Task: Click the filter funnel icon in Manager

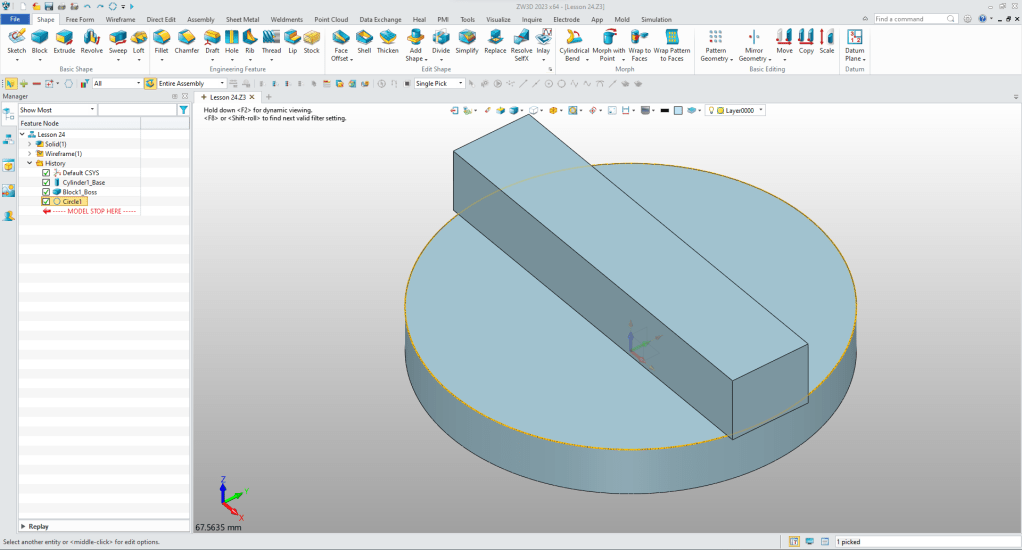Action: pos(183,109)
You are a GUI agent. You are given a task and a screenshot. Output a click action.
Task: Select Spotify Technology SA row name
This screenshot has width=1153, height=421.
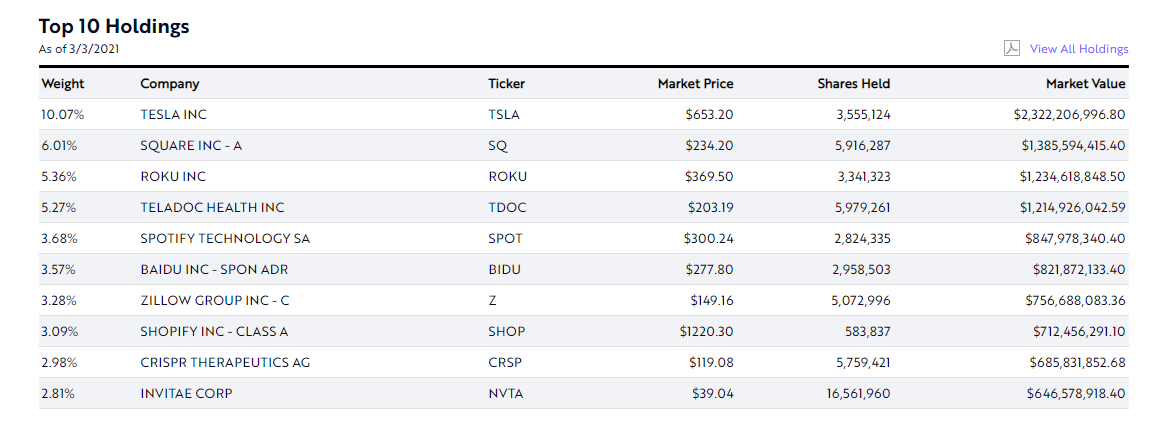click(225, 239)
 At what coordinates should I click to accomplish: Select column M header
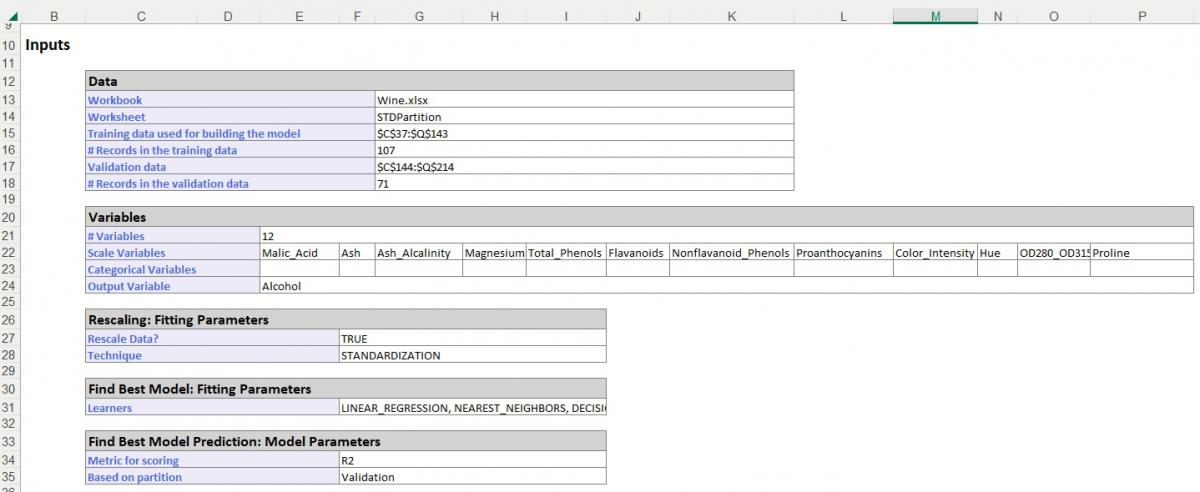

* * *

» EXERCICE PROPOSÉ
Pouvez-vous recopier mot pour mot toutes les entrées ci-dessus, sans reproduire les images ?

» RÉPONSE ATTENDUE
Task: Click the filter funnel icon in Manager

Action: pos(183,109)
You are a GUI agent. You are given a task and a screenshot. Output a click action.
Task: Select Spotify Technology SA row name
This screenshot has width=1153, height=421.
click(225, 239)
 At what coordinates should I click to accomplish: Select column M header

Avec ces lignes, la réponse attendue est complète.